» **GOAL**
Copy out the records from the first line through the line containing "Action: click(x=37, y=93)", substituting "bookmarks menu" for "bookmarks folder" and changing nothing else.

» **Extracted data entries**
— Begin —

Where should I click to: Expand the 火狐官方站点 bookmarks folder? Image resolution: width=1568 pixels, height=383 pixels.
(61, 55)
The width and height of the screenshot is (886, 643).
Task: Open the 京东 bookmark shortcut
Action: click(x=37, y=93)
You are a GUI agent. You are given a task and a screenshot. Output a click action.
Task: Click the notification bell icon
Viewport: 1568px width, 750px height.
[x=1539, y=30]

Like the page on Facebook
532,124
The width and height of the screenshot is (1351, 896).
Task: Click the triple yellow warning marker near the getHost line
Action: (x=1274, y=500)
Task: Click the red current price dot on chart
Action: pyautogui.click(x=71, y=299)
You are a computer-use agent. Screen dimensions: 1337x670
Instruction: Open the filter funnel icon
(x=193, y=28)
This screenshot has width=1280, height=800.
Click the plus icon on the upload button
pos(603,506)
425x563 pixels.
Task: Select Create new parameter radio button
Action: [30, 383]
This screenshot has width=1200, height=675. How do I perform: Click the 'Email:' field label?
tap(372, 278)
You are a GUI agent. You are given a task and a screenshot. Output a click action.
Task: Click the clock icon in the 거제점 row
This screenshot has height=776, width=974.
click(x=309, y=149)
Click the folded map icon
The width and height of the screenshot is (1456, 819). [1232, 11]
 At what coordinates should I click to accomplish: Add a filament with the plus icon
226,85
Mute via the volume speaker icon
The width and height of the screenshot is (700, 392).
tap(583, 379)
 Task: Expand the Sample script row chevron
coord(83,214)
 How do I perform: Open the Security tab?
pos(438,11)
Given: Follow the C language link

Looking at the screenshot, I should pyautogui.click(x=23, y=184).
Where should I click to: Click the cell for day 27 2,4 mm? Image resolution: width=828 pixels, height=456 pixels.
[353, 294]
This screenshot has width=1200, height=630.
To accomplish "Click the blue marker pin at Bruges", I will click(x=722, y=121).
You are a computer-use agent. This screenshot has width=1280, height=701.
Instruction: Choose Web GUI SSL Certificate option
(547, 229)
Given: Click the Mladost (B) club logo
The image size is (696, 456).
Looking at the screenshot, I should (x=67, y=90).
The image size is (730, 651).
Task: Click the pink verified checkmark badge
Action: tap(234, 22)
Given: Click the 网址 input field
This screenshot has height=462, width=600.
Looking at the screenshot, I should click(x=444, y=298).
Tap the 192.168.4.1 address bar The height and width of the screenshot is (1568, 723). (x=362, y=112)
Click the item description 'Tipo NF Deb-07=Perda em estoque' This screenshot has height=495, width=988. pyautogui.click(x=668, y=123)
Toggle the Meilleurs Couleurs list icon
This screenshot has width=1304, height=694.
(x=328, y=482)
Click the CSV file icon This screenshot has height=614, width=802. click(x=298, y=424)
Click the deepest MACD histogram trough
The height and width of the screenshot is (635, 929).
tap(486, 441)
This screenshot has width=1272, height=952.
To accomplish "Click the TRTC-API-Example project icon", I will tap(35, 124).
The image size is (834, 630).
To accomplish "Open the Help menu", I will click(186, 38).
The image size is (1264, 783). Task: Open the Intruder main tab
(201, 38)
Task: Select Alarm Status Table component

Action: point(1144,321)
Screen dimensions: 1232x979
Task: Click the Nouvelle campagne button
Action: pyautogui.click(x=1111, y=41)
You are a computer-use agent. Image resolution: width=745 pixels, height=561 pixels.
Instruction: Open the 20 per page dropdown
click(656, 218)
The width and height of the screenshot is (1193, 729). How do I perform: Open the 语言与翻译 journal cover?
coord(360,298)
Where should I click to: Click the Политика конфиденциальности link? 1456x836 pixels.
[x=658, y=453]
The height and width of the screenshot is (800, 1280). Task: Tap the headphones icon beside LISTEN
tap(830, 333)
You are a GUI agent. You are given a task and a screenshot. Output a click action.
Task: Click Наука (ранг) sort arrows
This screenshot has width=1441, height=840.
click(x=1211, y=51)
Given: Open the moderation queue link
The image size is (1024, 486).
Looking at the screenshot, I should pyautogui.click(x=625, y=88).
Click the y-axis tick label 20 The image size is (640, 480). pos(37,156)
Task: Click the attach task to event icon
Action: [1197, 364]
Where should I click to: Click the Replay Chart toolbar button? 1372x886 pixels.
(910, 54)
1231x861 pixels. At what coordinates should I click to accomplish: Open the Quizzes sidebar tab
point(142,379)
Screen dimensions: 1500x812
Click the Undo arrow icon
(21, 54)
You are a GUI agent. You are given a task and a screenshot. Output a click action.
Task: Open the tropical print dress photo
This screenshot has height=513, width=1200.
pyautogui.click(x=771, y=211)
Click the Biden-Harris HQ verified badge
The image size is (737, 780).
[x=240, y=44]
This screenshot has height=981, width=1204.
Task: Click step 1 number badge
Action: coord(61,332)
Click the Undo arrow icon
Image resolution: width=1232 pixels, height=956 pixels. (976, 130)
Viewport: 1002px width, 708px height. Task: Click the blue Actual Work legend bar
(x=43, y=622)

— End —

» **RESULT**
Where should I click to: Expand the 火狐官方站点 bookmarks menu? Image resolution: width=1568 pixels, height=383 pixels.
(61, 55)
The width and height of the screenshot is (886, 643).
Task: Open the 京东 bookmark shortcut
Action: click(x=37, y=93)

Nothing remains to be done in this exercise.